Prior to arriving in London, a role as Special Advisor to the Foreign Minister (2019-23) focused on the substantial work of the foreign ministry. “This was another rewarding and challenging job, in which we travelled all over the world, and witnessed an important four-year period of Turkish diplomacy. As the second longest serving foreign minister in Türkiye’s history, our minister was quite experienced, with many excellent contacts with foreign ministries around the globe. A strong politician, he encouraged us to be precise, concise and direct.”

Ambassador Koray Ertaş recalls “an intense diplomatic period in 2019. After the Turkish military operation in Northern Syria due to national security concerns, we began difficult negotiations with both the US and Russia. Following 10 days of intense negotiations, we signed agreements with both powers and made a joint statement. We were able to put things back on a diplomatic front,” which was one of the most memorable events of his career.

As Ambassador in the UK, he highlights that “diplomatic relations between Türkiye and the UK are deeply rooted with a history spanning over 440 years. Many areas have huge bilateral potential. We are happy that the UK government is looking to broaden its partnerships in terms of trade. Although we already have a well-functioning FTA, our immediate joint objective is to expand it. With Britain as the third largest investor in Türkiye, investment is another priority. As well as finance, there are some major long-term strategic projects in defence and green energy that we are working on.
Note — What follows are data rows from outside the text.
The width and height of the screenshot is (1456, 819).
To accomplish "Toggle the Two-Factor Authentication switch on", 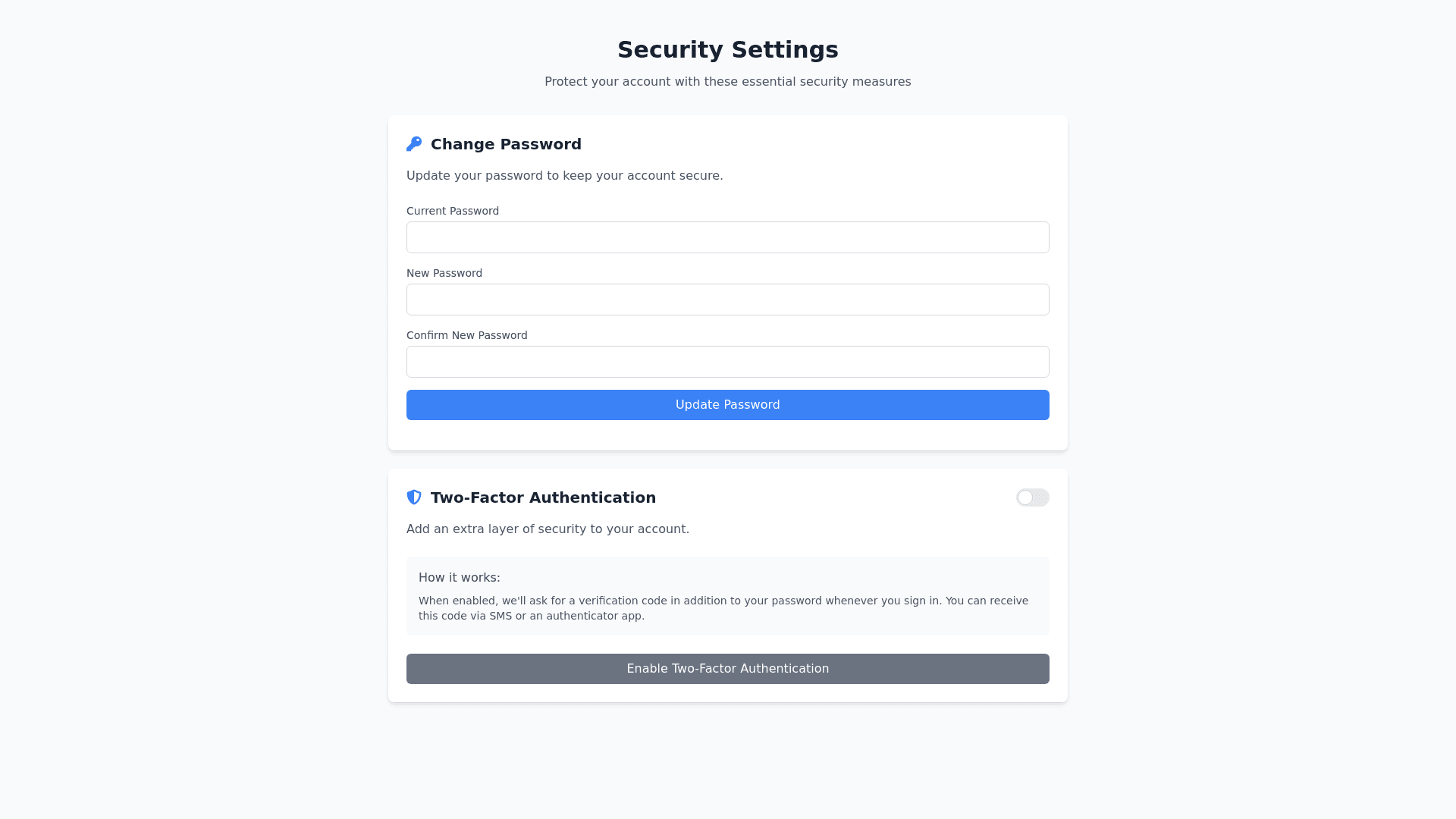I will point(1032,497).
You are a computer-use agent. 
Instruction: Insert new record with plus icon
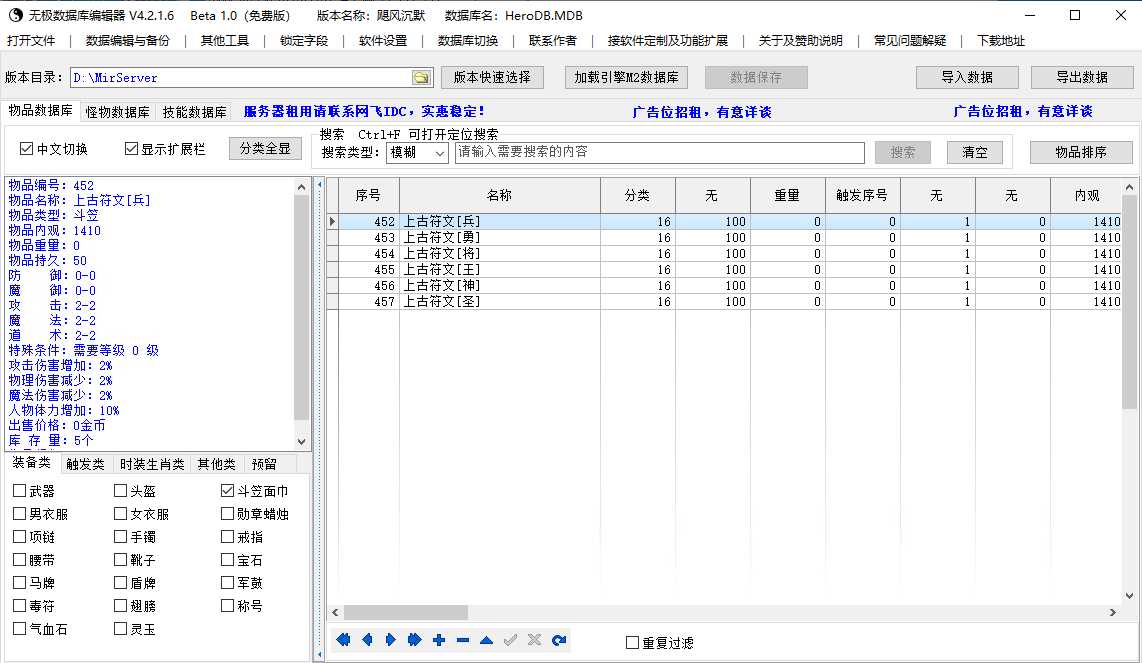439,640
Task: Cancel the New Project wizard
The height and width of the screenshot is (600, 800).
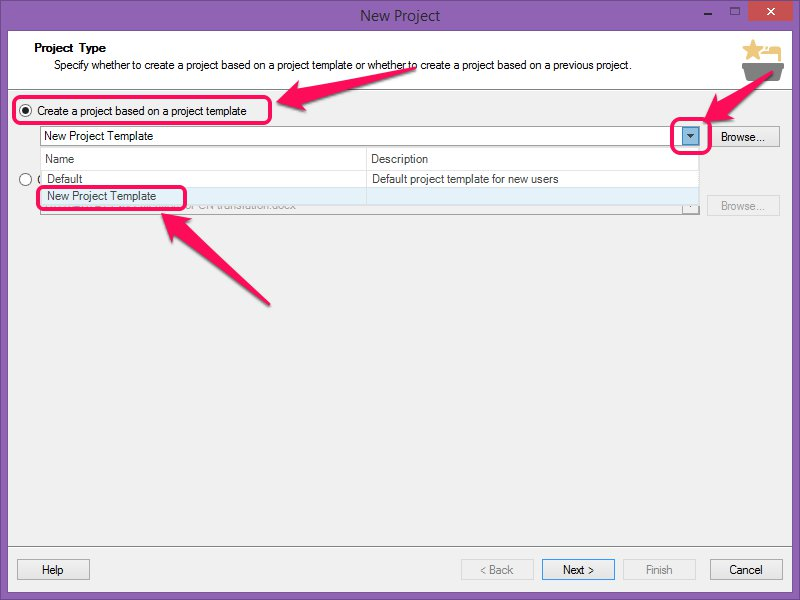Action: tap(746, 570)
Another area of focus is tourism, with the British being the third largest nationality coming to Türkiye.” 

Ambassador Koray Ertaş continues: “then there are the political and strategic partnerships between the two countries and their dialogues in NATO. There is potential to work with UK Export Finance doing business in third countries in Africa, or elsewhere. Türkiye is an important regional player, and our Turkish businesses are talking with their British colleagues on converting this into joint projects on both sides.”
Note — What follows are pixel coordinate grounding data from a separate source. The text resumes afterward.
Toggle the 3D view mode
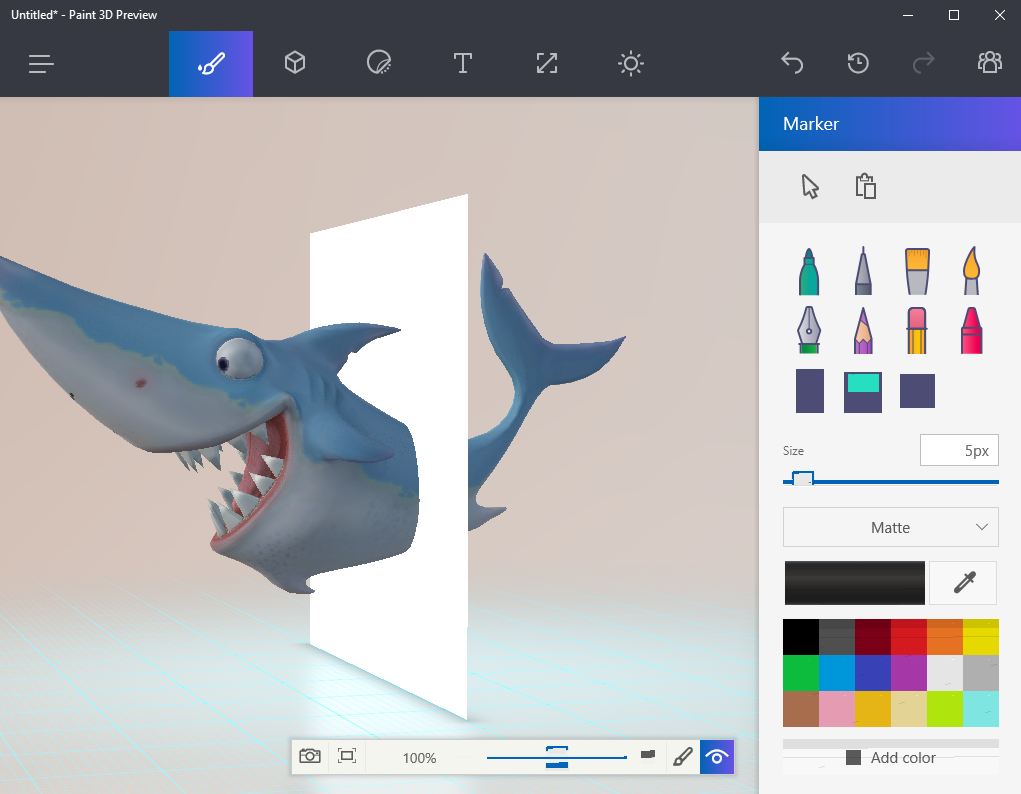This screenshot has width=1021, height=794. pyautogui.click(x=717, y=757)
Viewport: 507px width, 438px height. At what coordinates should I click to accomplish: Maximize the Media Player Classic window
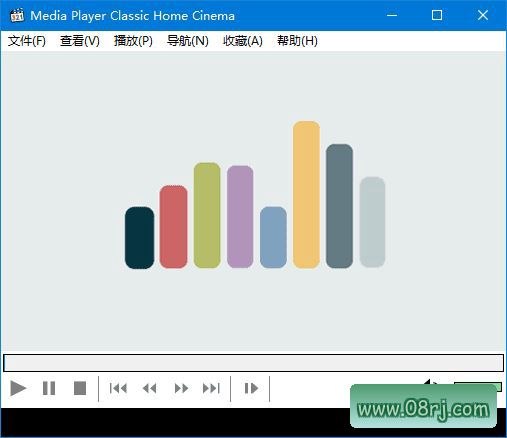[437, 15]
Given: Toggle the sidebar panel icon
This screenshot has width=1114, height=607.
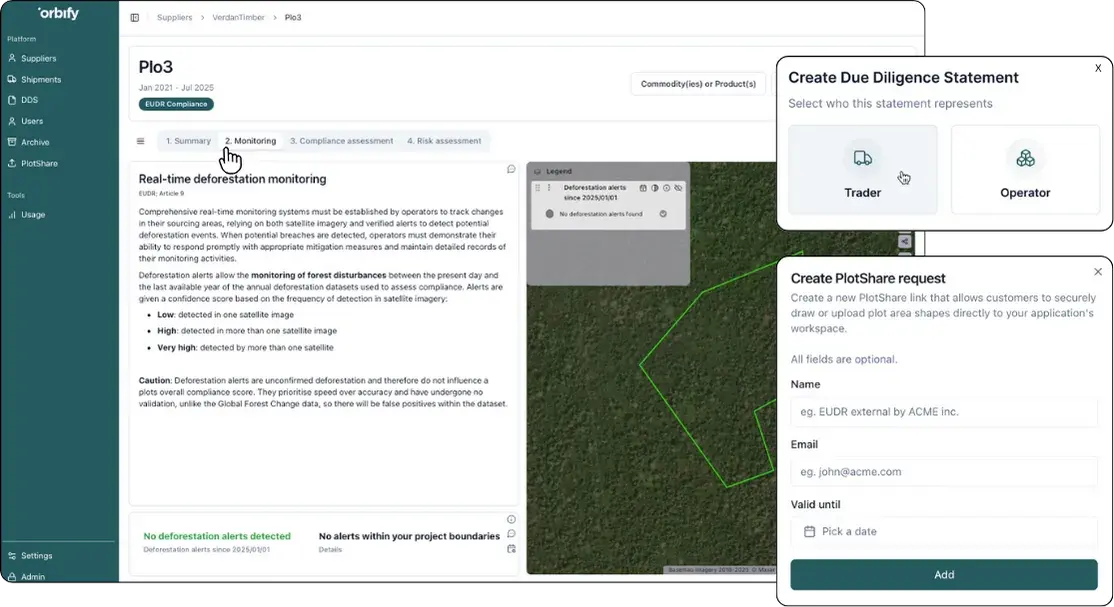Looking at the screenshot, I should 135,18.
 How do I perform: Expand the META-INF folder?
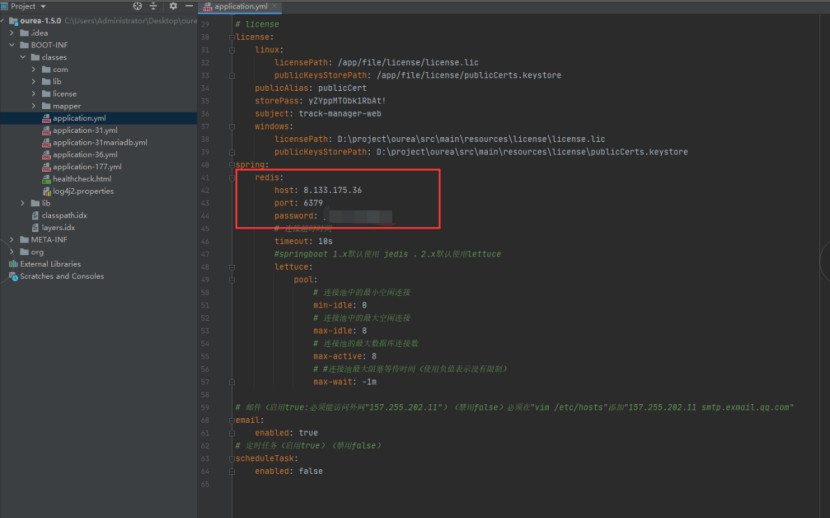(x=11, y=240)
Given the rapid changes in the continent, Türkiye and the UK are emerging as two major (non-EU) European powers that can make a real difference for the safety, security and welfare of the entire continent.

Following Brexit, his colleagues in Ankara have been delighted to observe “a more global strategic outlook from London. The contacts between our two countries are becoming more strategic and we appreciate that. When Britain was in the EU, it was one of Türkiye’s strongest supporters, so we have lost an important ally within the union. But given the rapid changes in the continent, Türkiye and the UK are emerging as two major (non-EU) European powers that can make a real difference for the safety, security and welfare of the entire continent. We share that responsibility.”

In terms of climate, Ambassador Koray Ertaş explains that Türkiye is a candidate for COP31 to be held in 2026. “We have our Net Zero emission target for 2053, and our First Lady recently started the Zero Waste Project at the UN, which has created huge awareness in our country, in a way that we couldn’t have foreseen ten years ago.”

He concedes that Türkiye’s prime geographical location “has brought her strength throughout the centuries, but also has presented certain difficulties. We have many challenges, including the war in Ukraine. But the terrorism threat in neighbouring Syria is a direct threat to our national security. If the Syrian conflict is somehow resolved in a positive way, it would be an important regional gamechanger.”